Quote the part of the records that opens with the line containing "Task: Click the Address wifi icon" and runs through the end of the records, reproducing each line word for word and leaving the pictures out.
----
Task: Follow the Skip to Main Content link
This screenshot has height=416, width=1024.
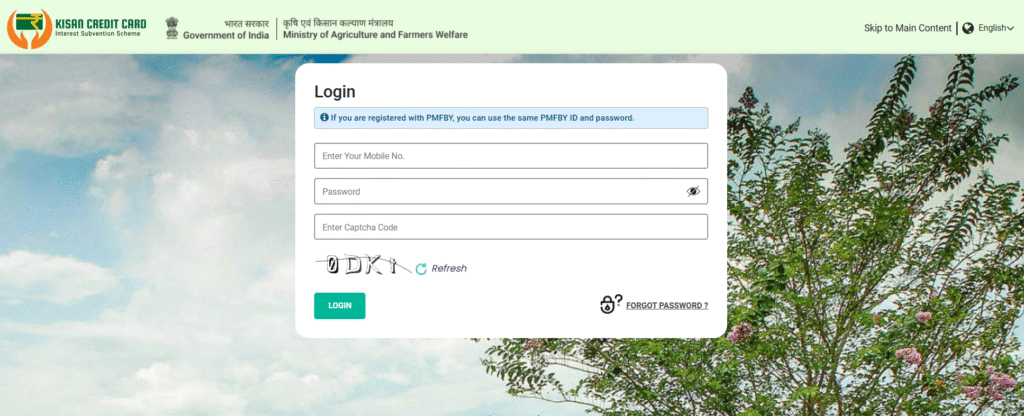Action: coord(907,28)
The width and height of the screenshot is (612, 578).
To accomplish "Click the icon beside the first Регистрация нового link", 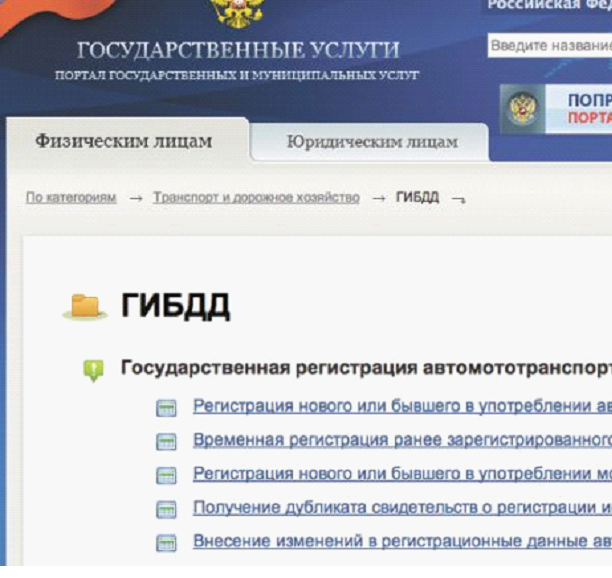I will pyautogui.click(x=166, y=407).
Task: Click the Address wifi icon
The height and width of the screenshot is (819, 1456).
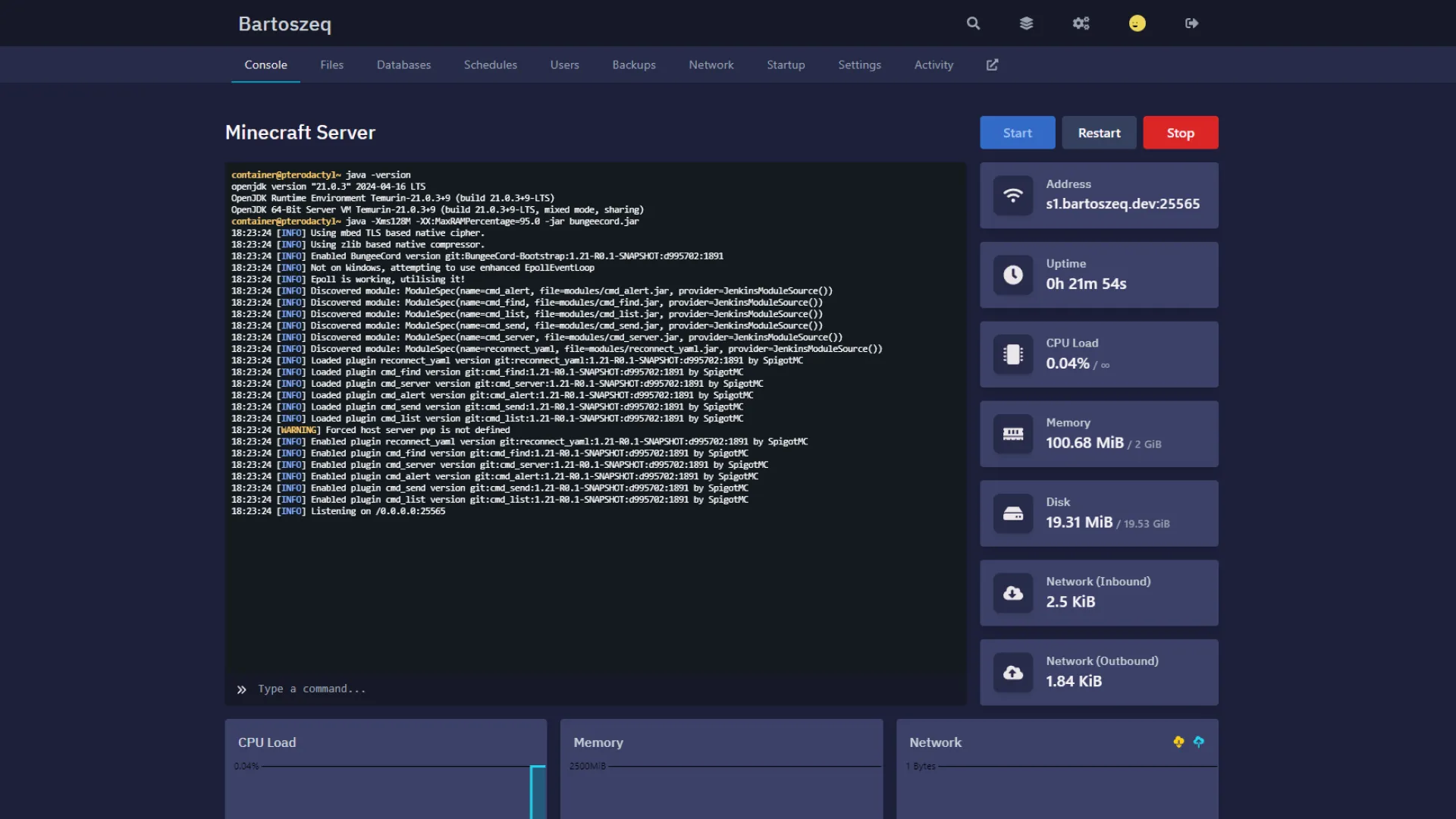Action: coord(1013,196)
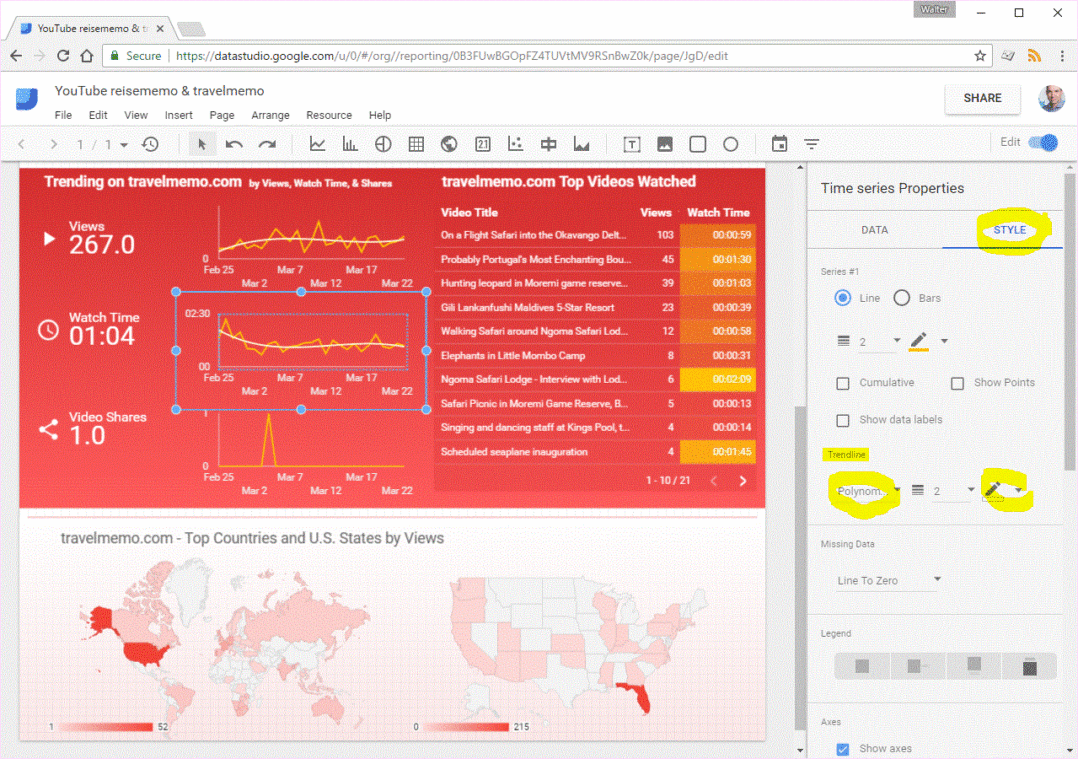Add a date range control
The width and height of the screenshot is (1078, 759).
780,145
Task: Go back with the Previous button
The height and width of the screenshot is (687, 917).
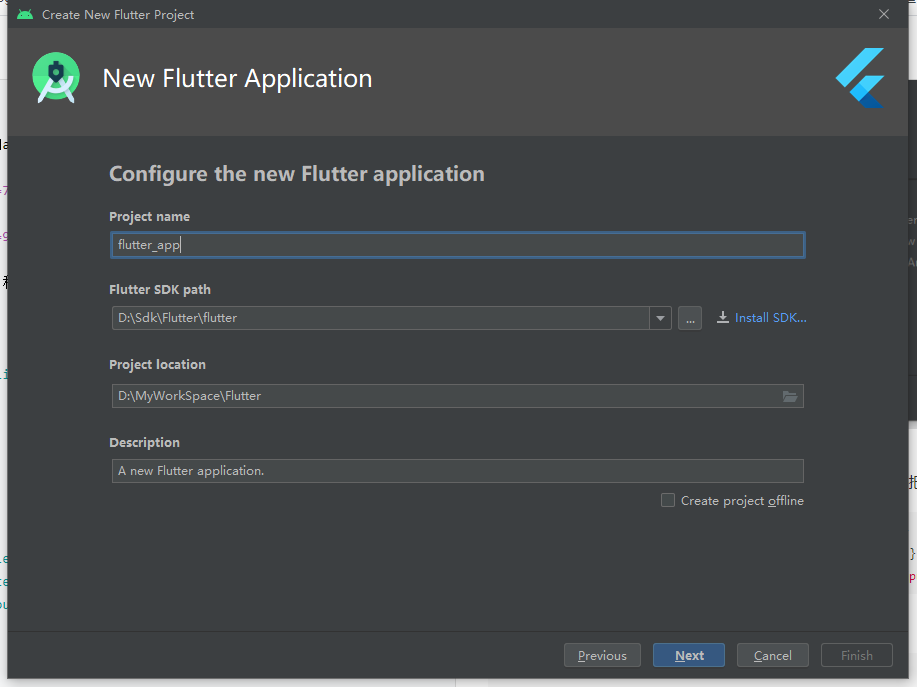Action: (602, 656)
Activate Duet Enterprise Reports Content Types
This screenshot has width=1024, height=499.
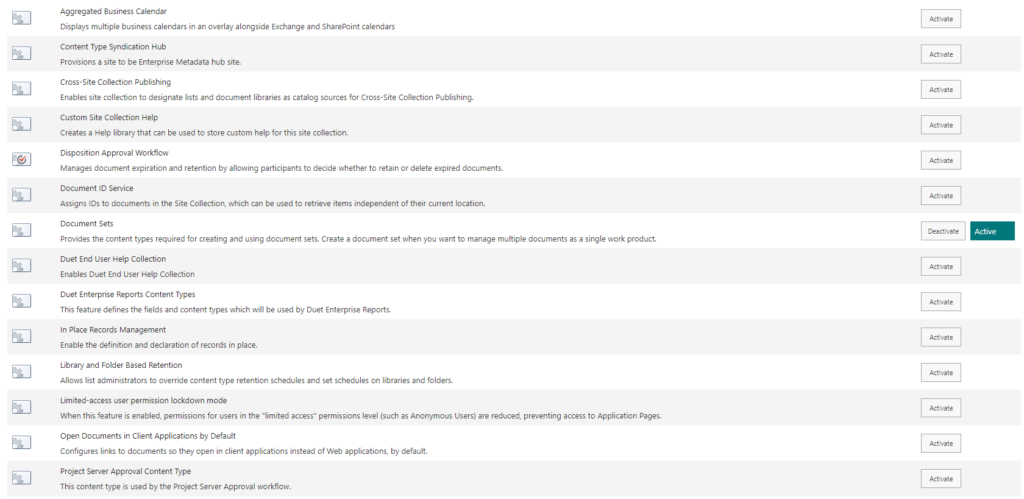(x=941, y=302)
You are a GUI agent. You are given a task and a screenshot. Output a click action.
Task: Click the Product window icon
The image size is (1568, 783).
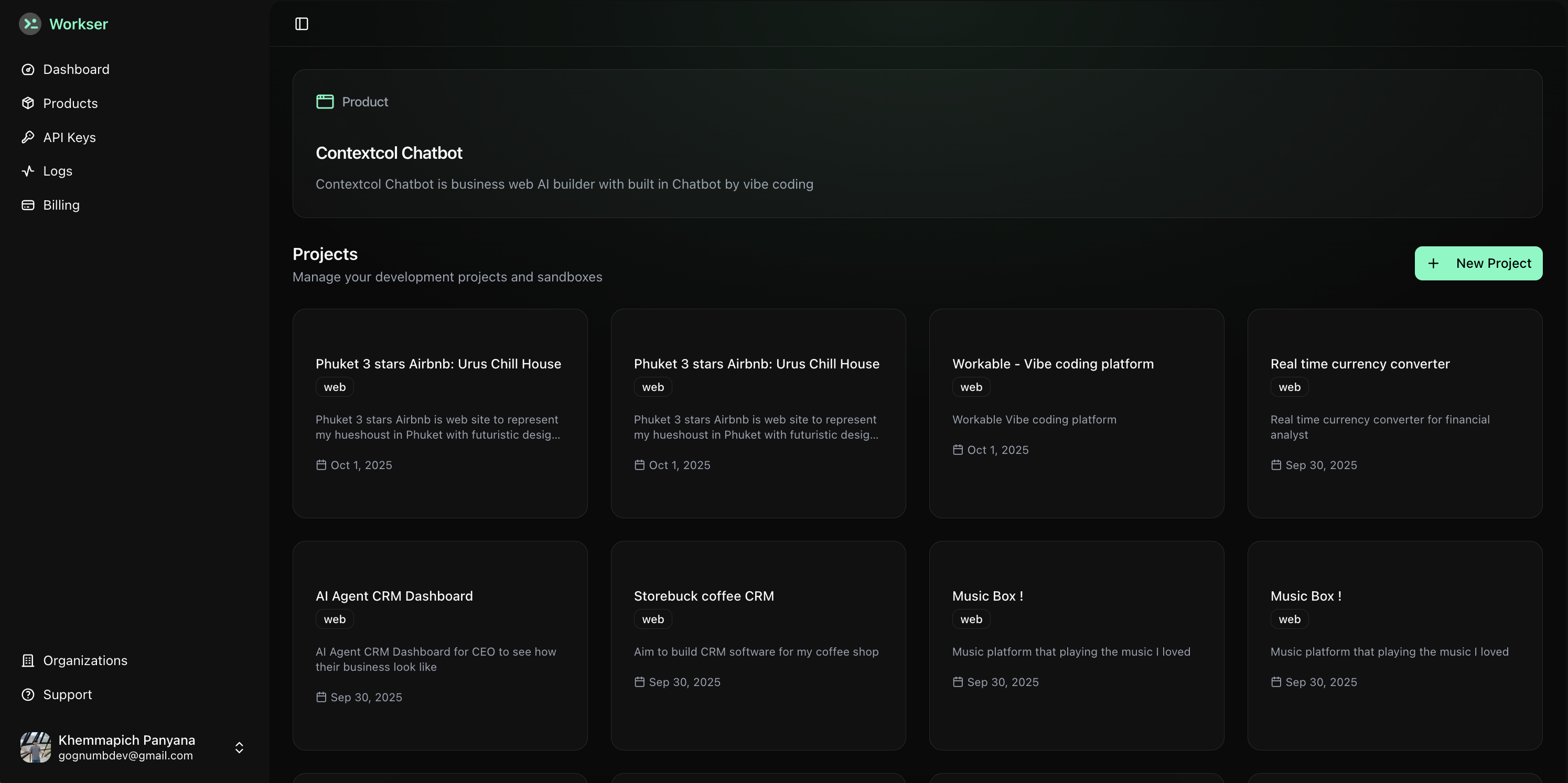[325, 102]
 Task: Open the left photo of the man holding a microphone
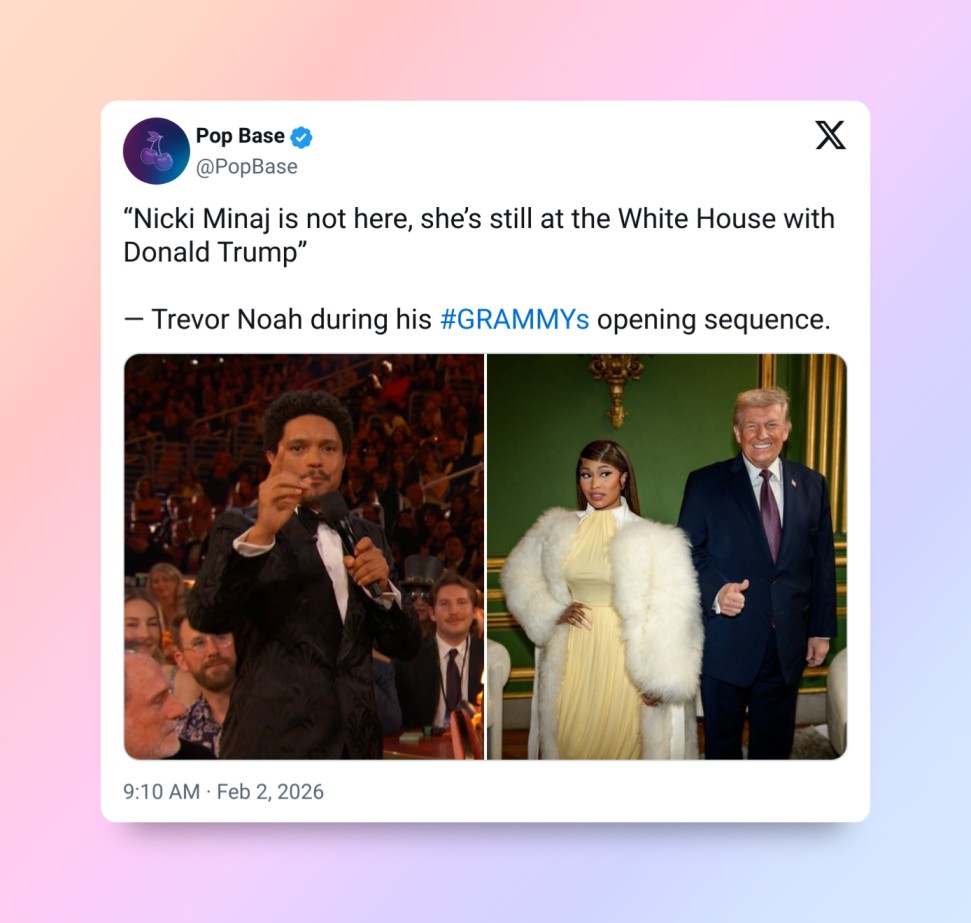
----
### Complete response
Task: Click the Address wifi icon
The height and width of the screenshot is (819, 1456).
Action: coord(1013,196)
Add a date range control
The width and height of the screenshot is (1078, 759).
780,145
Task: Go back with the Previous button
The height and width of the screenshot is (687, 917).
Action: (602, 656)
Activate Duet Enterprise Reports Content Types
This screenshot has width=1024, height=499.
(x=941, y=302)
You are a GUI agent. You are given a task and a screenshot. Output a click action.
Task: Click the Product window icon
The image size is (1568, 783).
[325, 102]
 Task: Open the left photo of the man holding a microphone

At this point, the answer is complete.